Meng Fanhao, Wang Jing, Wang Long, Zou Wei
The Graduate School, Heilongjiang University of Chinese Medicine, Harbin, Heilongjiang 150040, China.
First Affiliated Hospital, Heilongjiang University of Chinese Medicine, Harbin, Heilongjiang 150040, China.
Brain Res Bull. 2025 Feb;221:111191. doi: 10.1016/j.brainresbull.2025.111191. Epub 2025 Jan 7.
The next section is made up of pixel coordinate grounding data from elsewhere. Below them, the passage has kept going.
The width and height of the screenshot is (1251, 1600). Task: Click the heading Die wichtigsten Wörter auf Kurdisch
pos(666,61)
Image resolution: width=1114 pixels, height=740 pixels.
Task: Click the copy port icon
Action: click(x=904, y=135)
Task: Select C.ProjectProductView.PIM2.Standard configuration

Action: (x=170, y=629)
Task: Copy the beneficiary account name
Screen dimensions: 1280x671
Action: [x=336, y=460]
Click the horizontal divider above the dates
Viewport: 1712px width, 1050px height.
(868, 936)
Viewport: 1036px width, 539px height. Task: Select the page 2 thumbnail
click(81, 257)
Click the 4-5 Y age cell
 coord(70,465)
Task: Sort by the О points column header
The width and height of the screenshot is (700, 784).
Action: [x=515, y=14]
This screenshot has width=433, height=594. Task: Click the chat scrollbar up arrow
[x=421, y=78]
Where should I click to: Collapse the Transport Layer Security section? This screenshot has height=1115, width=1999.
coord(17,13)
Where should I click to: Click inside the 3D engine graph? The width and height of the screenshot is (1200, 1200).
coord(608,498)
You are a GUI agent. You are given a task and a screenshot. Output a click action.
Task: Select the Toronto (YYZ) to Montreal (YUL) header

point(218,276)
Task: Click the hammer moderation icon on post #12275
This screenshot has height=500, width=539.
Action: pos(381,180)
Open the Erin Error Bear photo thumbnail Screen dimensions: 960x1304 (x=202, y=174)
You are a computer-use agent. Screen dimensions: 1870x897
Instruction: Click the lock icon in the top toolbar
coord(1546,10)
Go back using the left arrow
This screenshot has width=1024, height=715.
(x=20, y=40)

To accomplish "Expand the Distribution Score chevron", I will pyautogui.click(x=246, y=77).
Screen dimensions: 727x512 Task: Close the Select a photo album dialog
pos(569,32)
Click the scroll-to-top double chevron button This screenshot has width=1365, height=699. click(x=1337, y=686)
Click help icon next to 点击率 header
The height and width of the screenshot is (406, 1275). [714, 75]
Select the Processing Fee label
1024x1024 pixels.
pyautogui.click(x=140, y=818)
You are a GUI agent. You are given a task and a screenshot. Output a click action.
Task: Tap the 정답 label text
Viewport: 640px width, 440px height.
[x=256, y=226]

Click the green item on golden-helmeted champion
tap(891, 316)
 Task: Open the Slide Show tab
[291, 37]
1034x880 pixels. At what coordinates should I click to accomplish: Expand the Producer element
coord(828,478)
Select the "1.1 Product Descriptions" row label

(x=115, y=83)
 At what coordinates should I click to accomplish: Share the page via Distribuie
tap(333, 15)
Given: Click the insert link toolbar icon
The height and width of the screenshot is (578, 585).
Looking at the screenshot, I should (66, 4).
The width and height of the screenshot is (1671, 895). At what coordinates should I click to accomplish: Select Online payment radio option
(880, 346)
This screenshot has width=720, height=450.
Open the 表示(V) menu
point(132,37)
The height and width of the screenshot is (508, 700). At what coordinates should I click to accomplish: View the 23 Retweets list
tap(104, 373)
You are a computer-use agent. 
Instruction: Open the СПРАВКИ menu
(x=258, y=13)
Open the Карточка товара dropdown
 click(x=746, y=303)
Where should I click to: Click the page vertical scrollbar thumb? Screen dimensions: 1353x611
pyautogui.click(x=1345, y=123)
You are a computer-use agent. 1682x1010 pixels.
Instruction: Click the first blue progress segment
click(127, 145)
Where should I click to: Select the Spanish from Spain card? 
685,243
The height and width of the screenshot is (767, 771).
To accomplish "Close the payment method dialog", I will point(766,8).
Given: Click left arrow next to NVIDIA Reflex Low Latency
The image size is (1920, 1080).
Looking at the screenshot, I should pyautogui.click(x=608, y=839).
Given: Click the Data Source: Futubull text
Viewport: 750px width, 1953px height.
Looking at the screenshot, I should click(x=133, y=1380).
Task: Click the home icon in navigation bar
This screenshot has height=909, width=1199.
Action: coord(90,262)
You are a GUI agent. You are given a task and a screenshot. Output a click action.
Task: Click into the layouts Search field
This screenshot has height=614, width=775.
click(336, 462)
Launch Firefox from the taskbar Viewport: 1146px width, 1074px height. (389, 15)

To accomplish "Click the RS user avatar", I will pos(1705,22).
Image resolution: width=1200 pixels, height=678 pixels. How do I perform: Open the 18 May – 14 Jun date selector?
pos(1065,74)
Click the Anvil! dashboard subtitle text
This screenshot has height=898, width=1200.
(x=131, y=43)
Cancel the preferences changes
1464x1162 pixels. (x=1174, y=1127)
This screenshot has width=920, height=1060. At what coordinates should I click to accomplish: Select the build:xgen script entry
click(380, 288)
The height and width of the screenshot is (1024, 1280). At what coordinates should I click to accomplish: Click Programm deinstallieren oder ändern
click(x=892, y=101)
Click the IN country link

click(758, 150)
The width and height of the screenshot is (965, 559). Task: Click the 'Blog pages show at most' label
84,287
Major depressive disorder (MDD) is a common mental disorder with chronic tendencies that seriously affect regular work, life, and study. However, its exact pathogenesis remains unclear. Patients with MDD experience systemic and localized impairments in glucose metabolism throughout the disease course, disrupting various processes such as glucose uptake, glycoprotein transport, glycolysis, the tricarboxylic acid cycle (TCA), and oxidative phosphorylation (OXPHOS). These impairments may result from mechanisms including insulin resistance, hyperglycemia-induced damage, oxidative stress, astrocyte abnormalities, and mitochondrial dysfunction, leading to insufficient energy supply, altered synaptic plasticity, neuronal cell death, and functional and structural damage to reward networks. These mechanical changes contribute to the pathogenesis of MDD and severely interfere with the prognosis. Herein, we summarized the impairment of glucose metabolism and its pathophysiological mechanisms in patients with MDD. In addition, we briefly discussed potential pharmacological interventions for glucose metabolism to alleviate MDD, including glucagon-like peptide-1 receptor agonists, metformin, topical insulin, liraglutide, and pioglitazone, to encourage the development of new therapeutics.
重度抑郁症(MDD)是一种常见的慢性精神障碍,严重影响正常的工作、生活和学习。然而,其确切发病机制尚不清楚。MDD患者在整个病程中会出现全身和局部葡萄糖代谢受损,扰乱葡萄糖摄取、糖蛋白转运、糖酵解、三羧酸循环(TCA)和氧化磷酸化(OXPHOS)等各种过程。这些损伤可能源于胰岛素抵抗、高血糖诱导的损伤、氧化应激、星形胶质细胞异常和线粒体功能障碍等机制,导致能量供应不足、突触可塑性改变、神经元细胞死亡以及奖赏网络的功能和结构损伤。这些机制变化促成了MDD的发病机制,并严重干扰预后。在此,我们总结了MDD患者葡萄糖代谢的损伤及其病理生理机制。此外,我们简要讨论了针对葡萄糖代谢以缓解MDD的潜在药物干预措施,包括胰高血糖素样肽-1受体激动剂、二甲双胍、外用胰岛素、利拉鲁肽和吡格列酮,以促进新疗法的开发。